▸ **WHAT THE EXERCISE ASKS**
Transcribe the passage on the IMF's outlook for Nigeria's economy word for word, starting at "Nigeria’s economic growth" and ending with "a depreciating naira.".

* begin EXCERPTED PASSAGE *

The IMF’s outlook is further tempered by Nigeria’s ongoing inflationary pressures, with inflation expected to average 32.55 per cent in 2024. However, a gradual decline to 25 per cent by 2025 is anticipated, driven by tighter monetary policies.
Pierre-Olivier Gourinchas, the IMF’s economic counsellor, stressed the importance of balancing monetary and fiscal policies to combat inflation and manage rising debt.
He warned that while fiscal consolidation may be necessary, excessive austerity could impede growth. “We recommend a tight monetary policy stance in countries facing high inflation, but governments must be cautious not to cut essential services, like healthcare or public investments, that promote long-term growth,” Gourinchas added.
Nigeria’s economic growth in the first and second quarters of 2024 recorded 2.98 per cent and 3.19 per cent, respectively, amid rising inflation and a depreciating naira.
The IMF’s revised forecast underscores the fragile state of Nigeria’s recovery, with ongoing challenges in key sectors threatening its economic resilience.

* end EXCERPTED PASSAGE *
* begin GIVEN MATERIAL *

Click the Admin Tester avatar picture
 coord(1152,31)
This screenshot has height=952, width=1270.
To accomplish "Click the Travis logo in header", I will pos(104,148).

* end GIVEN MATERIAL *

▸ **EXERCISE OUTPUT**
Nigeria’s economic growth in the first and second quarters of 2024 recorded 2.98 per cent and 3.19 per cent, respectively, amid rising inflation and a depreciating naira.